Midweek televised game beckons Tigers, Huskers

Thursday, October 8, 2009

COLUMBIA, Mo. -- No one in the country has scored less than whoever is playing Nebraska in a given week.

No one has cared less, it seems, than Cornhuskers coach Bo Pelini.

That's probably because No. 21 Nebraska (3-1) has shut down three Sun Belt teams and Virginia Tech's inconsistent attack, holding them all to a total of 28 points through four games.

"I'm not satisfied with where we are as a defense," Pelini said. "We have a long way to go yet."

Blaine Gabbert and No. 24 Missouri seem likely to fare better against the nation's top scoring defense when the Tigers host their first Thursday night game in 17 years.

The Tigers quarterback has thrown for 1,161 yards and 11 TDs -- without an interception -- this year, also against a soft schedule, though Missouri did play a Big Ten team, beating Illinois 37-9 in the opener.

The Big 12 opener for both teams will provide each a measuring stick for the rest of the season.

Gabbert, a sophomore who backed up Chase Daniel last year, leads the Big 12 in passing efficiency.

He'll be trying to lead Missouri (4-0) to its fourth straight 5-0 start against a bitter rival -- though one for whom the tables have turned a bit.
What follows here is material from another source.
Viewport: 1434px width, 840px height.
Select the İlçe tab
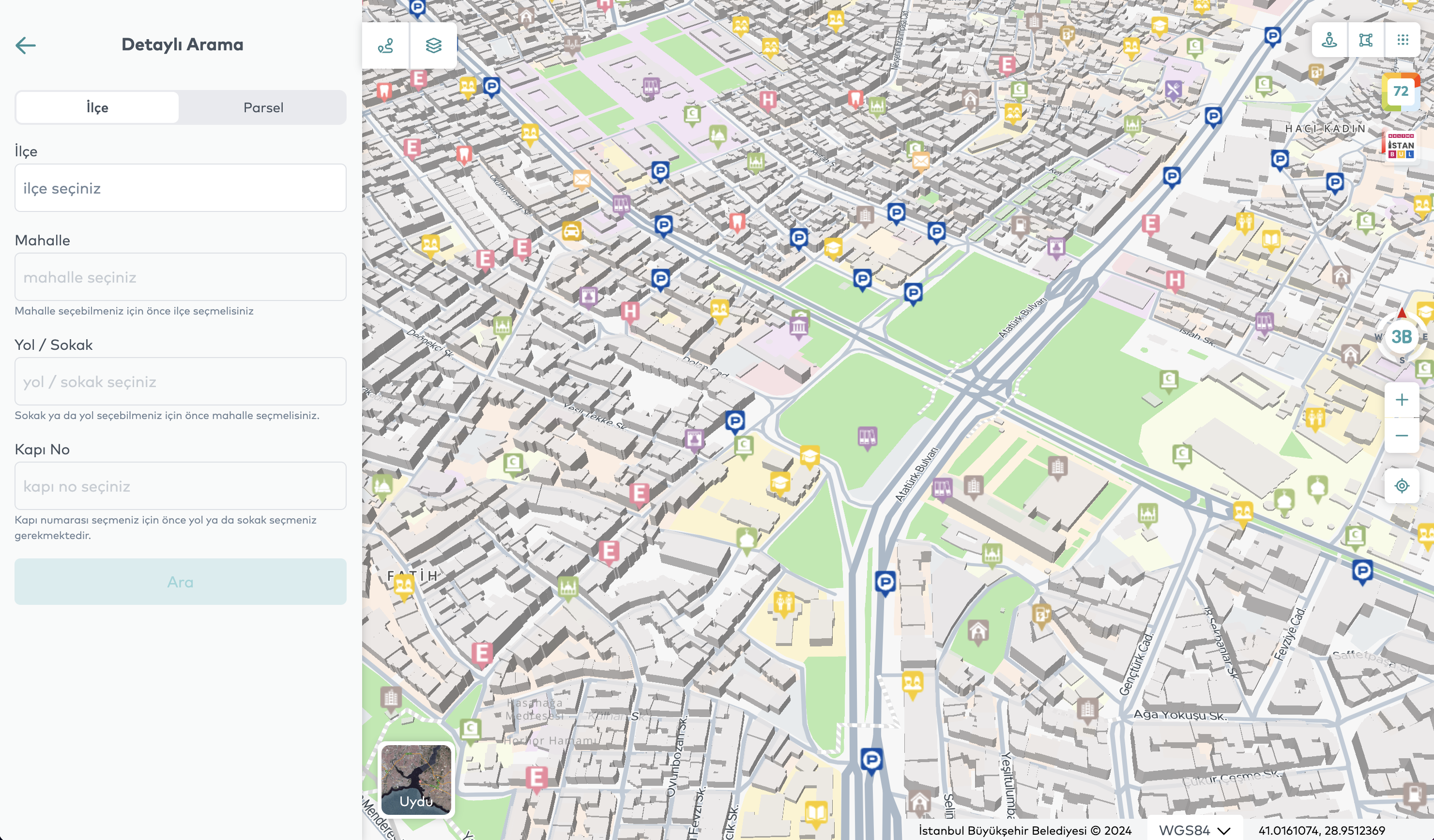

The Huskers won 24 straight in the series before Missouri broke that streak with a 41-24 home win in 2003, the first of three straight in Columbia. The Tigers won in Lincoln last year, and are aiming for their first three-game streak over Nebraska since the late 1960s.

Missouri's most recent Thursday night home game was a 6-0 loss to Colorado in 1992. Coach Gary Pinkel couldn't pass up the chance to play such a big game under the lights on a weeknight.

"A Thursday night game, that's like Monday Night Football. That's a no-brainer," Pinkel said. "This is great not only for our football program but for the University of Missouri and Columbia, to showcase this town."

His players, though, acknowledged the disruptions to the usual Saturday morning routine.

"I hate late games," said center Jacob Hickman. "You sit in the hotel for what seems like two days. You're sitting there kind of getting stir crazy, you just want to get started."